Smith scowled at his brother. "As I was saying... What really matters is: who gets to determine what the universe's best interests are?"
He went on to narrate one sob story after the next, recounting the Laird family's parade of miseries. During a camping trip, Smith and Wesson witnessed their mother being sacrificed to the Obsidian Sheep in the Forest with its Infinite Spawn, by no less than their step-dad. Then they were shipped off to an insane magickal boot camp in the Himalayas with almost no supervision. After that, they were kidnapped by agents of Cutlass Industries, corporate rivals of their biological father, arms magnate R.Z. Baron-Stross. While escaping capture, they somehow managed to steal a vintage Pontiac Firebird, which they drove around America as freelance exorcists for hire.
With such a harrowing backstory, it was possible to understand why they were Releasers. Perhaps letting Yg-Turazoth show up to obliterate everything might not be such a terrible alternative.
Enemy or not, Smith had made himself vulnerable. Jairuzu felt he owed it to the young man to demonstrate the same kind of openness. He admitted to feeling like a cliche: an ageing tail-end Baby Boomer, refusing to let his post-Millennial student realize just how overwhelmed he is. Though he had years of experience dealing with the paranormal, the vast scope of the Longest Gloom scenario left him near despair. Nevertheless, he would continue to oppose any efforts to let Yg-Turazoth into this world.
"That felt good, man," said Smith. "It was great to finally sit down and talk to someone from the other side, you know? You both seem like you're on the right path, except for one tiny mistake."
"And that is...?" asked Jairuzu.
"Giving us a chance," said Wesson.
All of a sudden, a bullet ripped through the back-rest of the armchair Jairuzu was sitting in. It pierced through his upper back and exited from his torso.
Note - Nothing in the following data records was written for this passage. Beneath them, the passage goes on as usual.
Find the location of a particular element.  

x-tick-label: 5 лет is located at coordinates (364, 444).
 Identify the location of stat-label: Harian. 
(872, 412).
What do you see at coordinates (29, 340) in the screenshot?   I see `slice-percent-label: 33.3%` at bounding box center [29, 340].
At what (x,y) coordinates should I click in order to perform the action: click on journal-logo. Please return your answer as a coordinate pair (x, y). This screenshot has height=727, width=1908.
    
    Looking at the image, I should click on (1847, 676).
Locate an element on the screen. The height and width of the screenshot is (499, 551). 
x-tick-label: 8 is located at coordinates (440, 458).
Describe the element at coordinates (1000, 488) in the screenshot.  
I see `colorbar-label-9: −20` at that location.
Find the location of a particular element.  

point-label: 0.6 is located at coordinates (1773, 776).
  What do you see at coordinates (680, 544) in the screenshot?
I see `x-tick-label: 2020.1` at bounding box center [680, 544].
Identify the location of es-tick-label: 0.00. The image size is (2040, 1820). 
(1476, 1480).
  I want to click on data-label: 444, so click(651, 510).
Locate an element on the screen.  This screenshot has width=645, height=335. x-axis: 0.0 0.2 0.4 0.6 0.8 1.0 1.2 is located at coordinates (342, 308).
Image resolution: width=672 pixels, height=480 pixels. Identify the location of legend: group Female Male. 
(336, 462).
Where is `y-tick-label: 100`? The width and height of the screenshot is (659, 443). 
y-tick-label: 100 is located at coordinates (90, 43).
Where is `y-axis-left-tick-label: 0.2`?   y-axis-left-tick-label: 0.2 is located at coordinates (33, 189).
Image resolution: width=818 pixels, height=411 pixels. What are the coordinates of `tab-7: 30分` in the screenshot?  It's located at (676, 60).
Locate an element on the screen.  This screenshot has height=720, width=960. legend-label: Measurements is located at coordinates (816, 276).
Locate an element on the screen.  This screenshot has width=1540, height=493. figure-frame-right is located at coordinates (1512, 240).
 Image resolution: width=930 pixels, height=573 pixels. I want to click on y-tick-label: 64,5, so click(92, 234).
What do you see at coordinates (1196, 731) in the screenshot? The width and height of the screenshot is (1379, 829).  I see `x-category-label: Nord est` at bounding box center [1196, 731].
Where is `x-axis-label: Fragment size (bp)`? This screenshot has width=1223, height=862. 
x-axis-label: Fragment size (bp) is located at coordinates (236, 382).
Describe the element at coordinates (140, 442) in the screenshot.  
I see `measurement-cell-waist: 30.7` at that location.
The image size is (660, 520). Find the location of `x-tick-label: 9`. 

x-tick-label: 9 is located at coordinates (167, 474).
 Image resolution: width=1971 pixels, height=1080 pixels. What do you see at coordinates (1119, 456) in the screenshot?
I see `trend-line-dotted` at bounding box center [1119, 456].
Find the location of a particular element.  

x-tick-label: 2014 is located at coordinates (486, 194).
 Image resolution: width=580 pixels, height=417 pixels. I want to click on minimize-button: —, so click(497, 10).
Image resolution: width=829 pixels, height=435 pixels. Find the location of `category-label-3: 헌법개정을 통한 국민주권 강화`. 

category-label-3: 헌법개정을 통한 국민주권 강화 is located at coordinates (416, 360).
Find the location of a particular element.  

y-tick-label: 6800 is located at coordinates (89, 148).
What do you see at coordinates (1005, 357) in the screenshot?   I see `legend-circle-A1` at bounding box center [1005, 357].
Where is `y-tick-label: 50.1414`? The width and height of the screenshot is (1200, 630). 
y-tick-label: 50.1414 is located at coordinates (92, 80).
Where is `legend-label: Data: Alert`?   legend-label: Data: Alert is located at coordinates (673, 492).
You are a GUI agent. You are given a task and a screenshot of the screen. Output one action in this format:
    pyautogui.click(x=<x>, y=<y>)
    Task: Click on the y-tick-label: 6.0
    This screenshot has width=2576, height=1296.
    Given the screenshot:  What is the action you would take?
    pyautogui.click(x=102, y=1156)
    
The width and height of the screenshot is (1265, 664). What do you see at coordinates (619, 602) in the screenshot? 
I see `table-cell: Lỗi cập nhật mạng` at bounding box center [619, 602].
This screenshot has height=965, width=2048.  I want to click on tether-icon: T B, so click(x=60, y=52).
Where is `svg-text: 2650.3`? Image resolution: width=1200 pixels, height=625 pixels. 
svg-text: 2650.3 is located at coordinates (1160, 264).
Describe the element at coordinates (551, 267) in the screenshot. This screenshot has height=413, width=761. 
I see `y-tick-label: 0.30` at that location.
While Risu and Jairuzu had been distracted by Smith's rambling, Wesson had used telekinesis to move the gun —a vintage Remington Model 51, cursed by notorious mobster "Uncle Sal" Bianchi — right into position.
Risu rushed to stabilize Jairuzu but she knew it was probably too late. She desperately tried to stay calm enough to revive her sensei. As she did that, Smith and Wesson got up and hastily opened a dimensional portal, right above the coffee table.
Wesson hurried into the portal, shouting "Fiat dendo, bitches!"
"Well, it was nice meeting you!" said Smith, just before he fled. "We should really do this again some time."
The portal stayed open even after the Laird brothers had disappeared into it. Risu knew they were probably baiting her. But with Jairuzu quickly bleeding out, she knew this was her only chance. She dashed into the portal just before it faded.